Foundation models are the engine. Why no lab is coming to build it for you.

4 min read

I sat across from a well-known entrepreneur at dinner last week. We got into the product. He asked good questions. Then he asked the one I wasn't fully ready for.

"Why won't one of the big AI labs just build this?"

I gave an answer. It wasn't a bad one. But it wasn't the real one — the one I've been working through since I walked out of that restaurant.

This is that answer.


The wrong frame

The question assumes we're building without an edge. We're not.

Any frontier model can explain anything. Ask it how to process a refund and you'll get a clean, accurate answer. In seconds. For free.

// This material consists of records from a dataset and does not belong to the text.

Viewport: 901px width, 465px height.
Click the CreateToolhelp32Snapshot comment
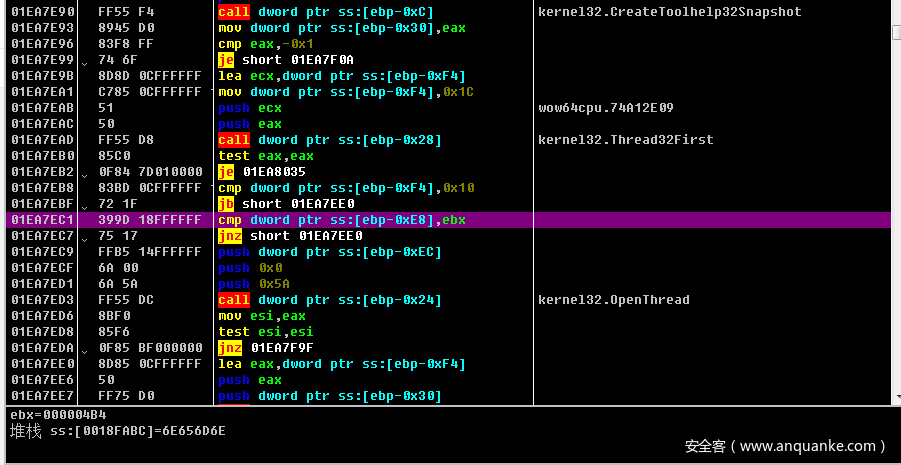pos(669,12)
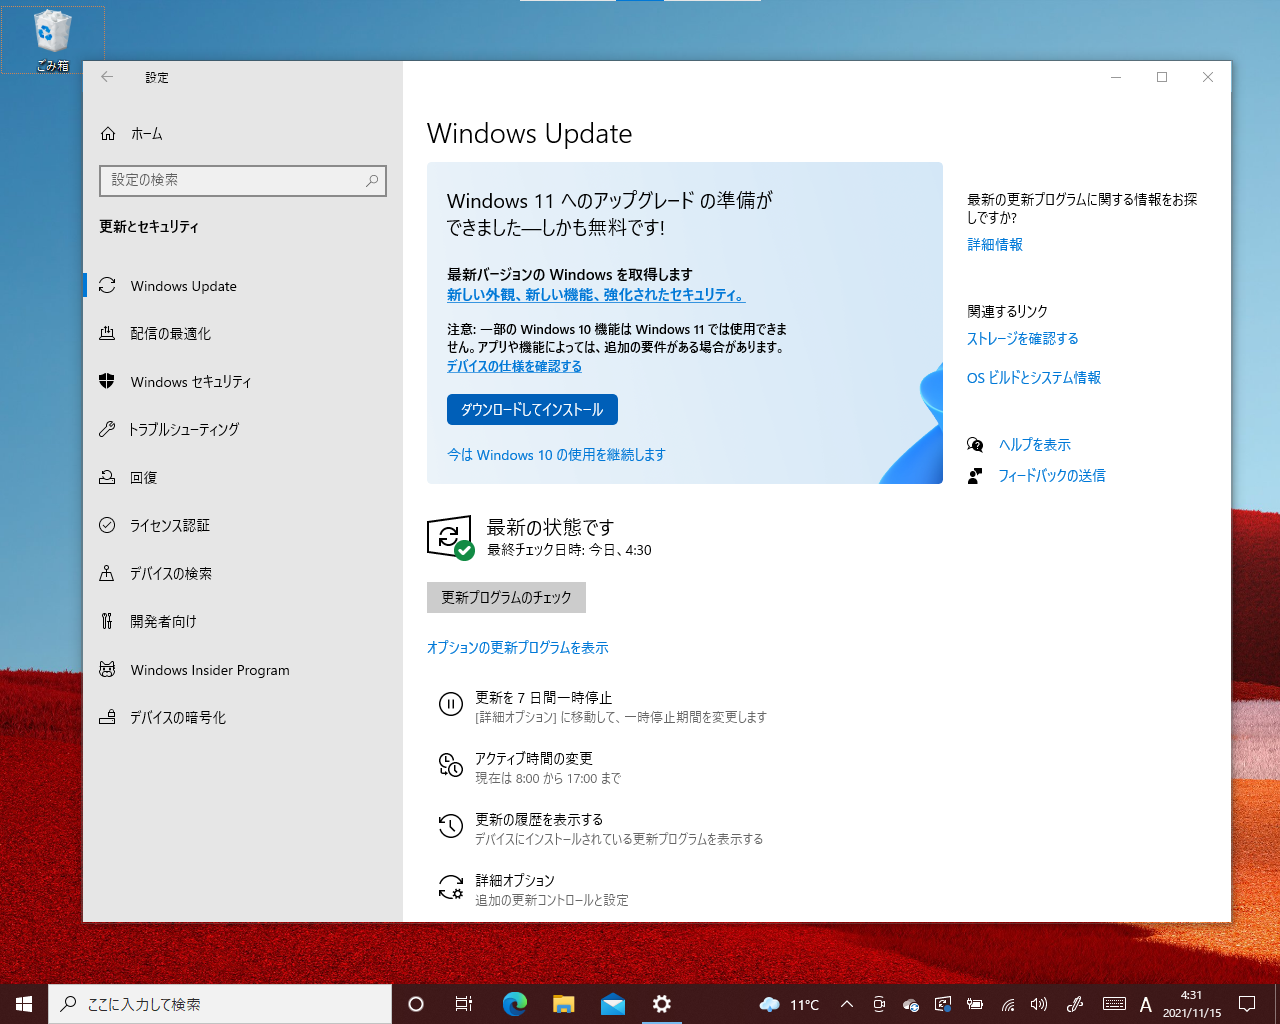
Task: Open 詳細オプション gear icon
Action: click(450, 887)
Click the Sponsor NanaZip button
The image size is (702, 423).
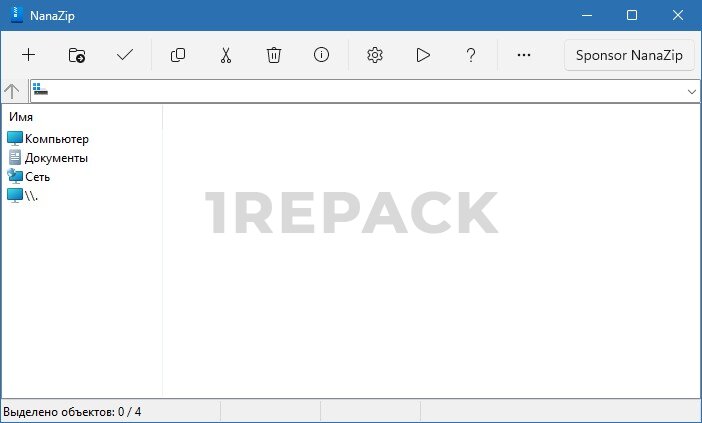click(x=629, y=55)
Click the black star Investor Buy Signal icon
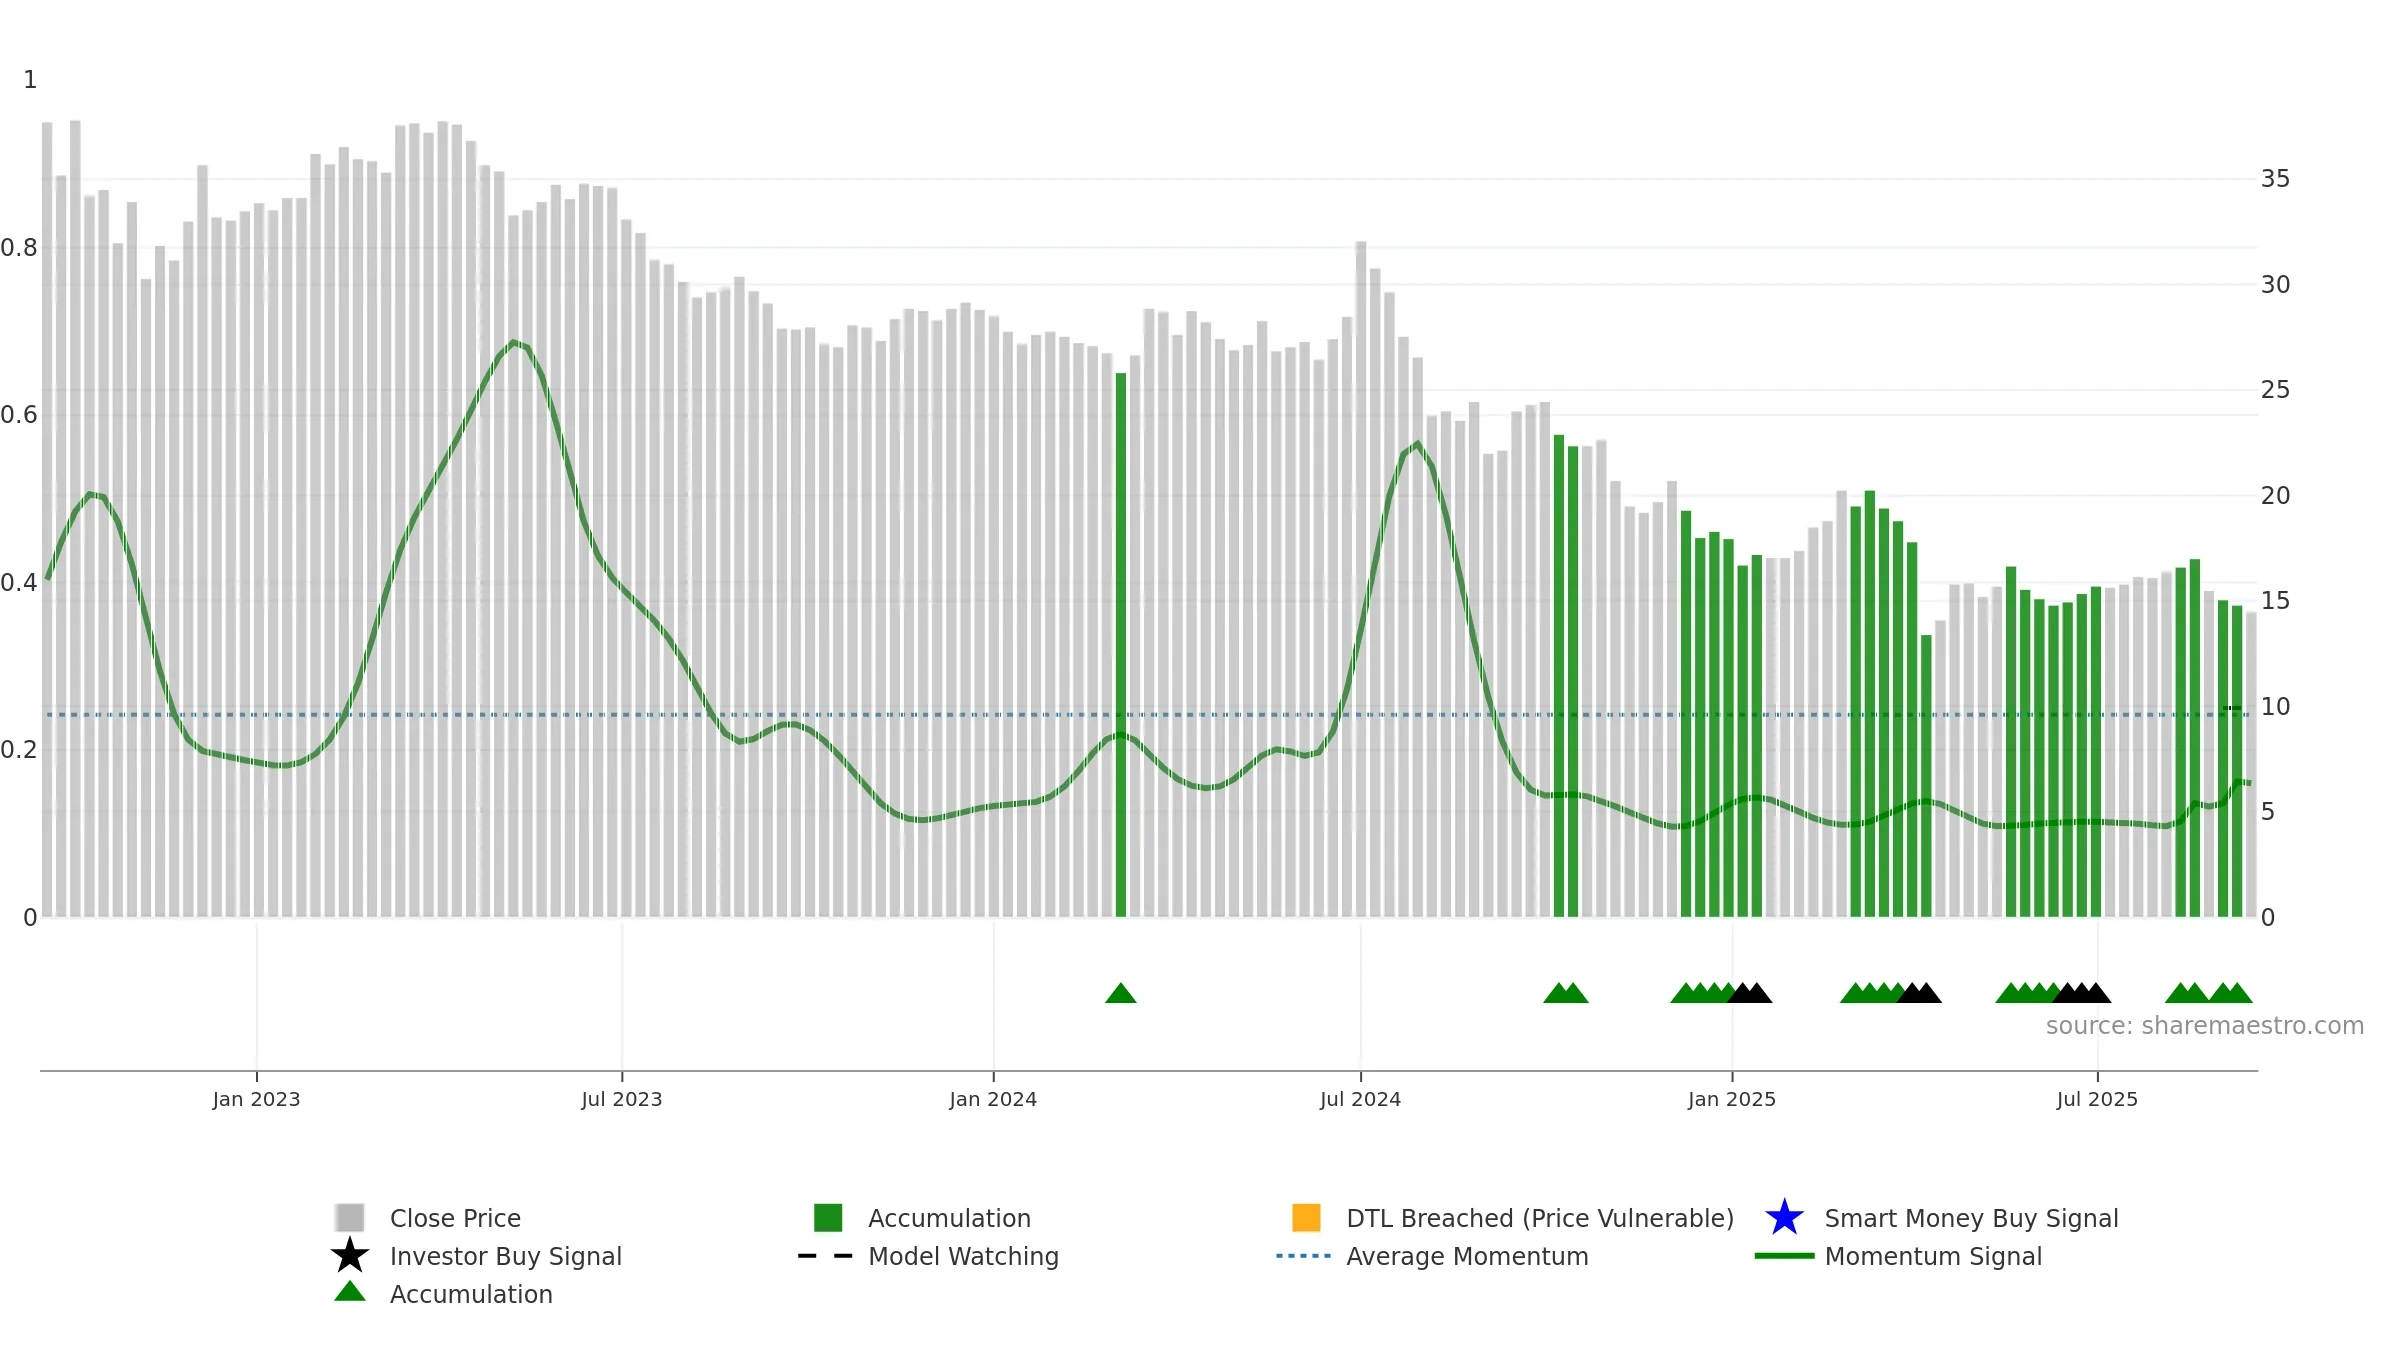2400x1350 pixels. coord(350,1256)
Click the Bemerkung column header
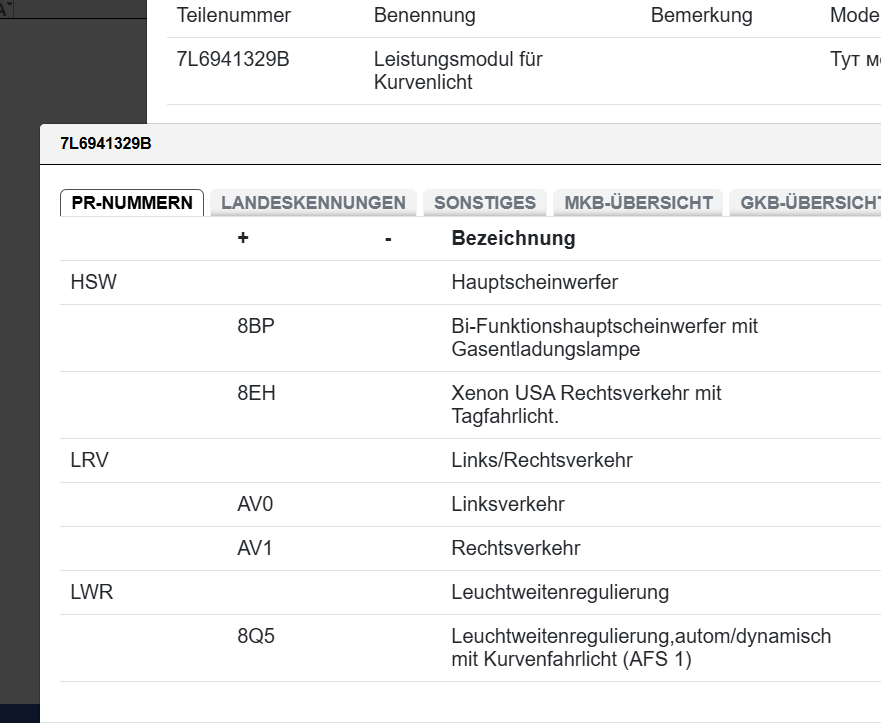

The problem is not generating the explanation. The problem is verifying the employee understood it — and ensuring that understanding persists.

Those are different problems. Radically different. One is a retrieval problem. The other is a systems problem. Confusing them is why most corporate training is theater.


What the LMS industry got wrong

LMS measures completion. Did you finish the module? Did you pass the quiz?

These are proxies for learning. Bad ones. You can click through a fire extinguisher safety module in four minutes and still not know how to use one.

Competence is not completion.

The real question is: can you do the thing? Under pressure, in a novel situation, three months from now? That's what actual training is supposed to produce — and almost nothing currently measures it.

Foundation models don't fix this. They make it worse. Now employees can ask the AI to pass their compliance quiz for them. The checkbox still gets checked. Nobody learned anything.


The other side

Your new account manager starts Monday. Two years at a competitor, sharp on the phone, no idea how your product handles multi-currency invoicing.

Her onboarding is a shared Drive folder. Forty-seven documents — some current, some not. She can't tell which. A quiz asks her to identify the company values.

Three weeks later she's on a call. The client asks about multi-currency. She tabs to the folder. Ctrl+F. Nothing useful. She improvises. The client notices.

Nobody failed her on purpose. The system failed her by not existing.


The knowledge problem

When a new hire joins a company, the relevant knowledge is scattered. PDFs. Slack threads. The institutional memory of a senior employee who's leaving next quarter. Process docs that haven't been updated since the product changed.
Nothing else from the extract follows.